Kettlebell Single Arm Clean exercise animation (Mujer)

Kettlebell Single Arm Clean

Músculo objetivo
Equipamiento
Kettlebell
Parte del cuerpo
Weightlifting
Tipo
Strength

The kettlebell single arm clean is a dynamic power exercise that trains one side of the body at a time, developing strength and coordination through the posterior chain — hamstrings, glutes, and hips — while also engaging the upper back, core, and forearms. It is an effective foundation for the kettlebell press and snatch, and a valuable tool for correcting side-to-side imbalances.

Cómo hacer el Kettlebell Single Arm Clean

  1. 1Stand with a kettlebell on the floor between your feet, which are roughly hip-width apart. Hinge at the hips and grip the handle with one hand, keeping your back flat and your shoulder packed down.
  2. 2Swing the kettlebell back between your legs slightly, loading the hips and hamstrings.
  3. 3Drive your hips forward explosively, extending your knees and hips together to generate upward momentum on the bell.
  4. 4As the kettlebell rises, keep it close to your body and pull your elbow high and to the outside, guiding the bell upward.
  5. 5At the top of the pull, rotate your wrist so your palm faces inward and allow the bell to wrap smoothly around your forearm into the rack position.
  6. 6In the rack position, the bell rests on the back of your forearm and wrist, your elbow is tucked close to your ribs, and your fist is at about chin height.
  7. 7Stand tall, squeeze your glutes, and brace your core at the top before reversing the movement.
  8. 8Lower the bell with control by letting it swing back down between your legs, maintaining a hip hinge rather than rounding your lower back.
  9. 9Complete all reps on one side before switching arms.

Consejos de técnica

  • Keep the kettlebell close to your body throughout the lift — the bell should travel in a straight vertical path up your centerline, not arc outward.
  • Let your hips do the work.
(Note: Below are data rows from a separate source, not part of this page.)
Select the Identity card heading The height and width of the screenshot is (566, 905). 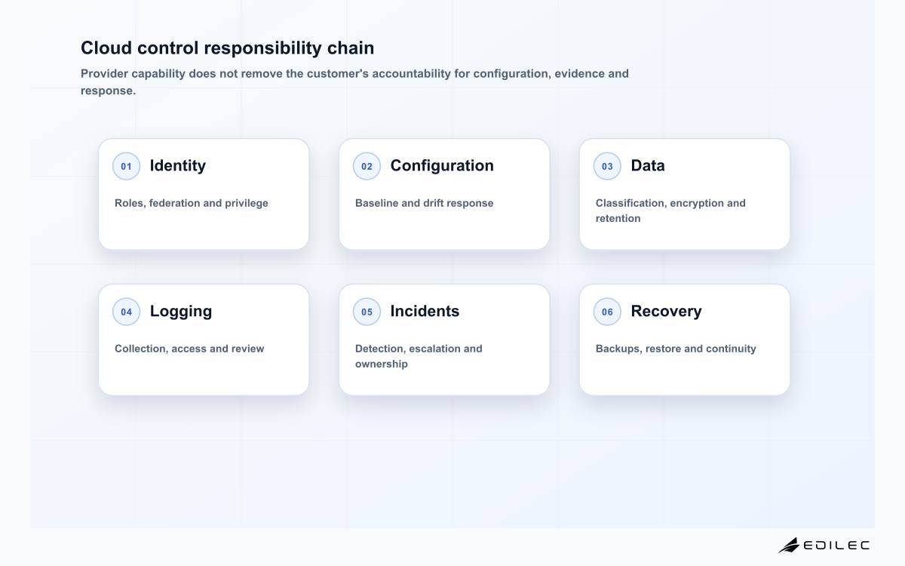178,165
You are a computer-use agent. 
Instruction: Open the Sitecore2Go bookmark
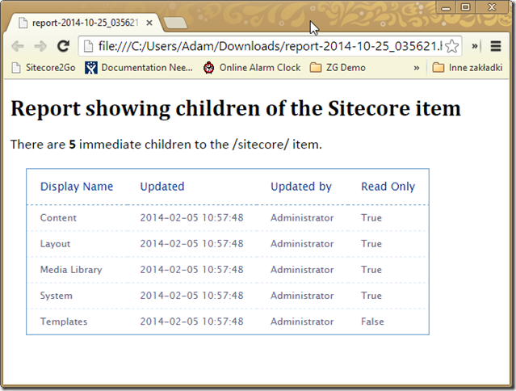(x=43, y=68)
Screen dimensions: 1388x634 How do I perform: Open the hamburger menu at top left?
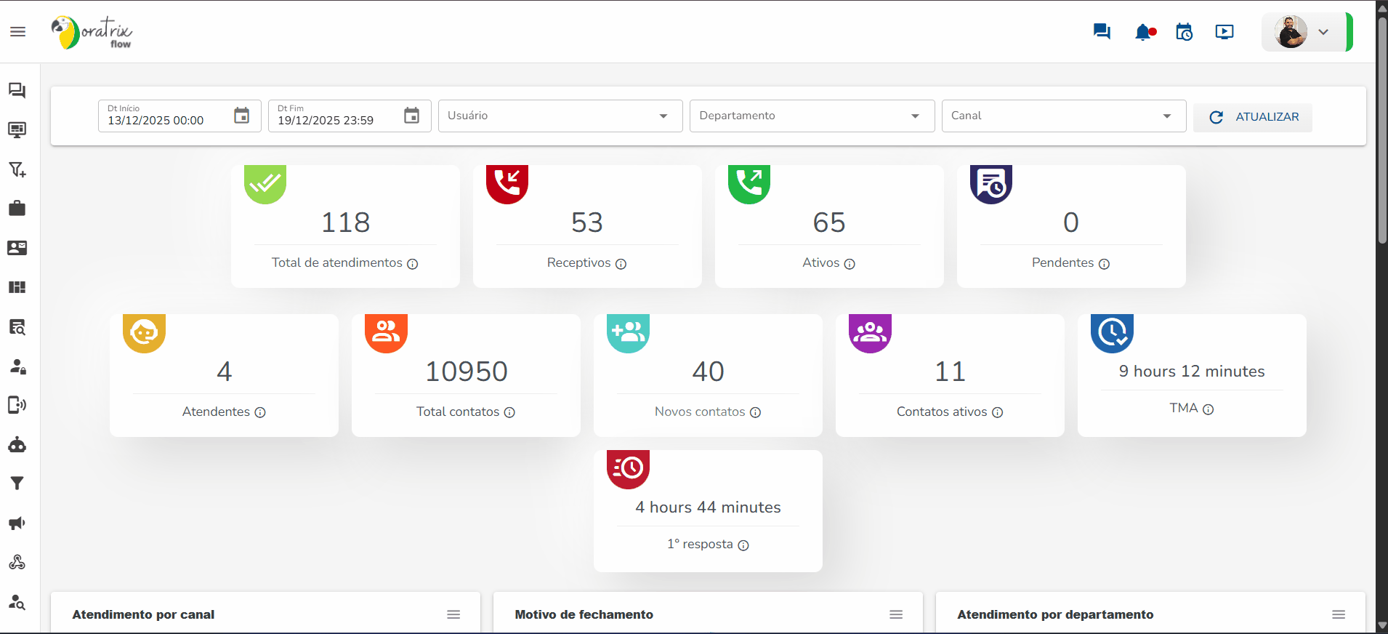pyautogui.click(x=18, y=32)
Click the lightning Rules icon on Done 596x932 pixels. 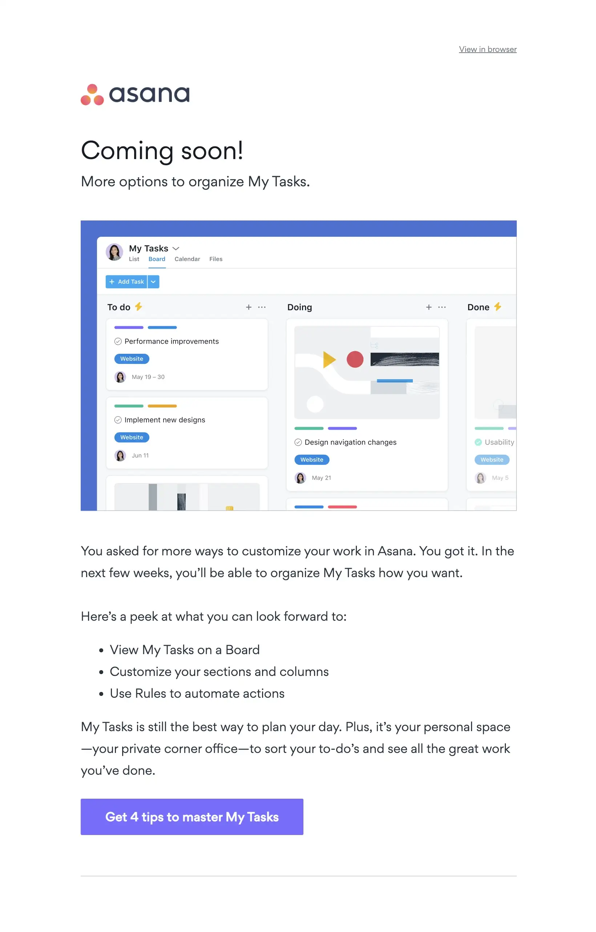click(498, 307)
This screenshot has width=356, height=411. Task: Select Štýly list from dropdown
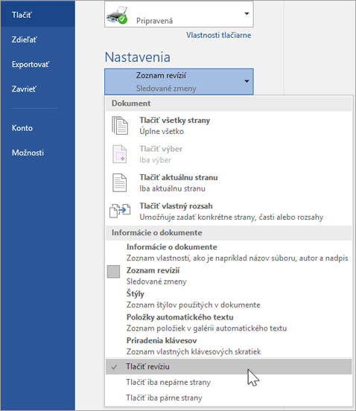click(x=229, y=299)
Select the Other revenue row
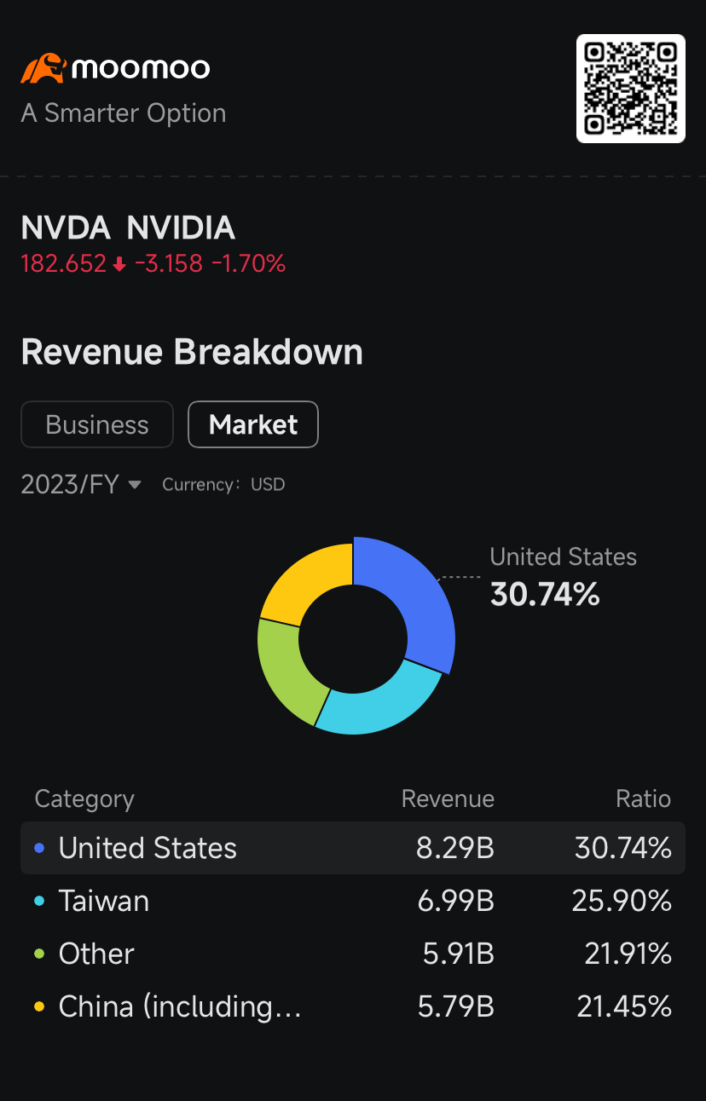Image resolution: width=706 pixels, height=1101 pixels. pyautogui.click(x=352, y=954)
The power comes from the hip drive, not from pulling with your arm.
  • Soften the landing into the rack by meeting the bell with a relaxed wrist and forearm rather than letting it crash down onto your arm.
  • Keep your non-working arm relaxed at your side or extended for balance — avoid letting it flare out unnecessarily.
  • Breathe in on the downswing and exhale sharply at the top of the clean to reinforce core bracing.

Errores comunes

  • Pulling with the arm too early, before the hips have fully extended — this reduces power output and places unnecessary load on the shoulder and biceps.
  • Letting the bell swing away from the body in a wide arc, which makes the transition into the rack inefficient and increases the risk of forearm bruising.
  • Muscling the bell up with the biceps instead of using hip drive, which limits the weight you can handle and shifts stress away from the posterior chain.
  • Allowing the wrist to bend backward at the top instead of punching through into a straight wrist in the rack, which stresses the joint and causes the bell to bang the forearm.
  • Rounding the lower back during the hinge on the way down, which places the lumbar spine under unnecessary load.

Preguntas frecuentes

What muscles does the kettlebell single arm clean work?

The movement primarily targets the posterior chain — hamstrings, glutes, and hips — which generate the explosive drive. The upper back, traps, and core work to stabilize and control the bell, while the forearms and grip handle the load throughout the lift.

Is the kettlebell single arm clean good for beginners?

It can be learned by beginners, but it requires solid hip hinge mechanics first. Start with a light kettlebell and practice the swing and deadlift before adding the clean. A coach or instructional video is helpful for learning the rack position safely.

How many sets and reps should I do?

For strength and power development, 3–5 sets of 3–6 reps per side with a moderate to heavy kettlebell works well. For conditioning or technique practice, 3–4 sets of 8–12 reps per side with a lighter bell is effective. Rest 60–90 seconds between sets.

How does the single arm clean differ from the two-arm (double) kettlebell clean?

The single arm version trains each side independently, which helps identify and correct strength imbalances. It also challenges core stability more, since the asymmetric load requires you to resist lateral flexion. The double clean moves more total weight and is generally harder to load progressively.

How do I stop the kettlebell from banging my forearm?

Forearm contact is normal, but bruising means the bell is crashing rather than floating in. Focus on keeping the bell close to your body on the way up, timing the wrist rotation earlier, and actively punching your fist forward at the top to meet the bell rather than letting it fall onto your arm.